▶ [BRIEF] I'd ask you to write out the lines below exactly, with no images.

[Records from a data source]
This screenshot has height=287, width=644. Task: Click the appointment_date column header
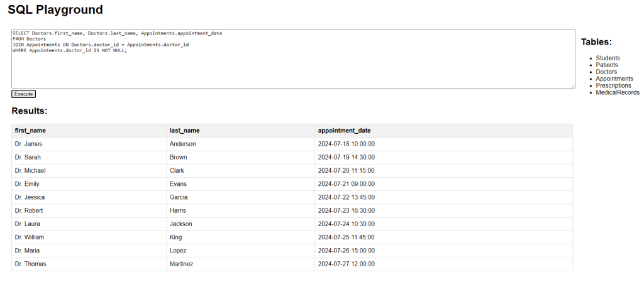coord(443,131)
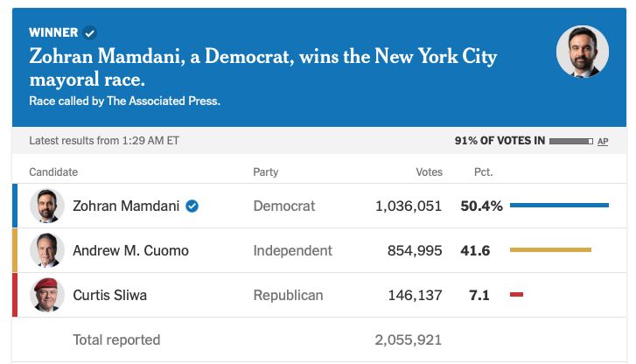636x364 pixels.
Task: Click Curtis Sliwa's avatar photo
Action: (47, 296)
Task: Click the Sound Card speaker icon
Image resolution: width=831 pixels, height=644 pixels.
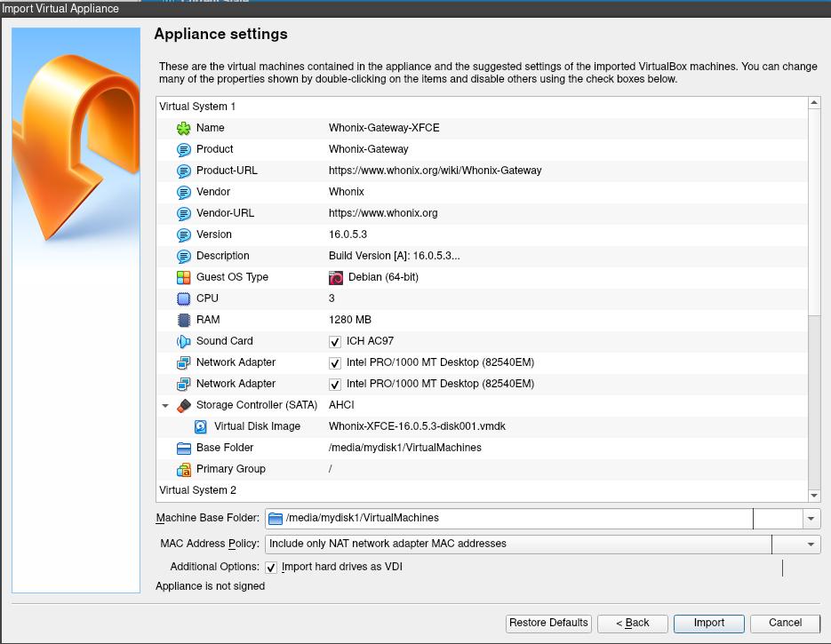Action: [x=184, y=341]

▶ [COMPLETED TASK]
This screenshot has height=287, width=644. Task: Click the appointment_date column header
coord(443,131)
636x364 pixels.
Task: Click Curtis Sliwa's avatar photo
Action: (47, 296)
Task: Click the Sound Card speaker icon
Image resolution: width=831 pixels, height=644 pixels.
Action: [x=184, y=341]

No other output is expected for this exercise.